— Aim of the exercise —
Copy out every line of the material below, scaling each coordinate in the answers by 2.55 and rounding to whole numbers with halves going up. Leave all other text, including the stated dimensions, unchanged.

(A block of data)
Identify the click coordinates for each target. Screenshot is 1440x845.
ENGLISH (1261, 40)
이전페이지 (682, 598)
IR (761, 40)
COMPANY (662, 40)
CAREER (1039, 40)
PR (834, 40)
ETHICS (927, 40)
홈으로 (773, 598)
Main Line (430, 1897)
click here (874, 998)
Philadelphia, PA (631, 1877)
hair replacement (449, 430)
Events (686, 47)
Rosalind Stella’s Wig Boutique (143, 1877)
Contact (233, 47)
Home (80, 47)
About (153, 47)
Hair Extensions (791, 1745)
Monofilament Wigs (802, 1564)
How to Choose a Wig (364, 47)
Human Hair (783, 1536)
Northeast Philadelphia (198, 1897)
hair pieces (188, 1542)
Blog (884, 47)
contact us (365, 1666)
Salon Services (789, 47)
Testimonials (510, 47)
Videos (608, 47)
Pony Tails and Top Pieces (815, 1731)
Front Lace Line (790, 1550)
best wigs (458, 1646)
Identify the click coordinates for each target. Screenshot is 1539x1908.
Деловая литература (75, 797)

— Answer in full —
Identify the click coordinates for each target. Screenshot is 1440x845.
ENGLISH (3216, 102)
이전페이지 (1739, 1525)
IR (1941, 102)
COMPANY (1688, 102)
CAREER (2649, 102)
PR (2127, 102)
ETHICS (2364, 102)
홈으로 (1971, 1525)
Main Line (1097, 4837)
click here (2229, 2545)
Philadelphia, PA (1609, 4786)
hair replacement (1145, 1097)
Events (1749, 120)
Rosalind Stella’s Wig Boutique (365, 4786)
Contact (594, 120)
Home (204, 120)
About (390, 120)
Hair Extensions (2017, 4450)
Monofilament Wigs (2045, 3988)
How to Choose a Wig (928, 120)
Human Hair (1997, 3917)
Northeast Philadelphia (505, 4837)
hair pieces (479, 3932)
Blog (2254, 120)
contact us (931, 4248)
Salon Services (2012, 120)
Testimonials (1301, 120)
Videos (1550, 120)
Pony Tails and Top Pieces (2078, 4414)
Front Lace Line (2015, 3953)
best wigs (1168, 4197)
Identify the click coordinates for each target. Screenshot is 1539x1908.
Деловая литература (191, 2032)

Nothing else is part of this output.